Rid the game of the mark. The idea was that it would reward high-fielding, a wonderful but fast–fading feature of the game. It has not done that, particularly around the middle of the park. Midfield is often bypassed today and worst of all a mark is allowed for a player near goal, who manages to catch a low ball stumbling to the ground and raises his hand within a few seconds to signal his achievement. Did he, or did he not, raise his hand? Invariably the referee awards the mark and a simple tap over for a certain point, which may be the winning score.

Learn from the women’s game. The LGFA has got it right with the clock (in major venues) taking the timing of games away from the referees. The same happens in basketball. The clock stops when there is a hold up in play. Then there are no grounds for dispute. I have seen too many games where the referee played too much overtime, or too little, and the winning scores came during the extended time. Recently I witnessed 13 minutes added on by a referee. There is a lot of stoppage time in 13 minutes.

Spectators have watches and stopwatches/timers on their phones, so then the arguments commence. That time added on is at the discretion of the referee. He has too much to do already and more advisory discretion should be given to umpires and linesmen. In the absence of a clock, let the other officials bear that responsibility.

Get rid of the water-breaks too. Too often they influence the flow of the play. Pardon the pun, but too often they also change the run of play.

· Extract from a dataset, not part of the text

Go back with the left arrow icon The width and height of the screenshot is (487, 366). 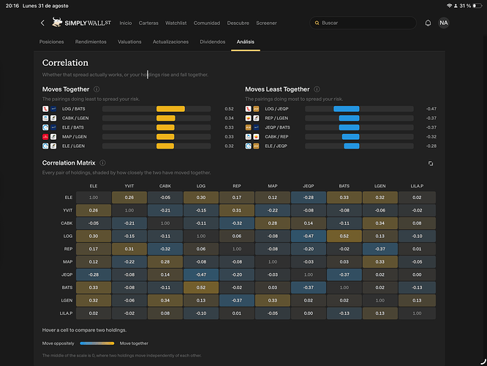(42, 23)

I would love to see the teams reduced to 13 players. Take out the full back and the full forward, create more space and set the scene for more open football. I have seen it used very successfully at colleges level and it is a joy to watch. Also, it would help rural clubs in particular, who are hard pressed to have 15 players available due to depopulation and other factors. It would help clubs to field their own team instead of being forced to join up with their neighbouring parish, probably their greatest rivals for many years. Amalgamations are undesirable, but often necessary. I think of South Kerry clubs in particular.

There is an argument to get rid of all referees’ cards, red, yellow and black. For a start dump the black card. As it is, some players feign injuries, waste time and run down the clock. The 10-minute penalty and 14 players effectively means the sin-binned player returns after seven, six or dare I say five minutes. The timekeeper is the ref. He is not God almighty and he has enough to do.

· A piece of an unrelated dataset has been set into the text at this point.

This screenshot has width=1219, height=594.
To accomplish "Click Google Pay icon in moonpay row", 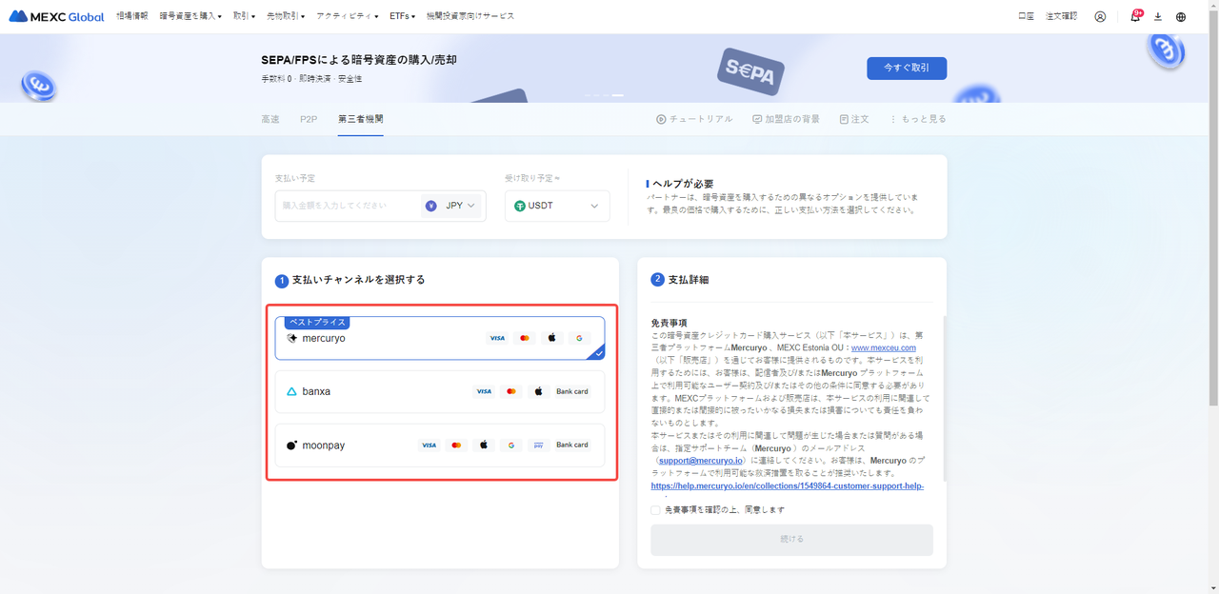I will click(x=511, y=446).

The modern game of football has plenty going for it, but there are responsibilities on the GAA authorities, the referees, the managers and the players to improve the enjoyment of the game. Ditto for the spectators, the hurlers on the ditch, or in this case the footballers on the terraces. Too many are not conversant with the new rules. It is hard to blame them; there has been too much tricking around with the rules governing football that it can be hard to know the updated position.

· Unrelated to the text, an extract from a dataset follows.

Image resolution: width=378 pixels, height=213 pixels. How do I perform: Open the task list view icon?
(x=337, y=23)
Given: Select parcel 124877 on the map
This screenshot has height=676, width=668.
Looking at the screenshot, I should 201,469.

That situation with local club rivalry and natural bias leads to misinterpretation and misrepresentation of the facts and rules that leads to difference of opinions, to put it very mildly.

Pity the poor ref having to make instant decisions, de facto on his own. Video analysis is not confined just to The Sunday Game. Many club games are also filmed. The ref can’t win. Who would want to be a referee? Certainly not for the money – a very modest €40 for a local senior game.

Is it a just reward for running the gauntlet of some players, or a few officials who spend half their time encroaching onto the pitch, and the tirade of abuse from spectators, usually personal, misguided and unwarranted?

Who’s reffing the game on Sunday next?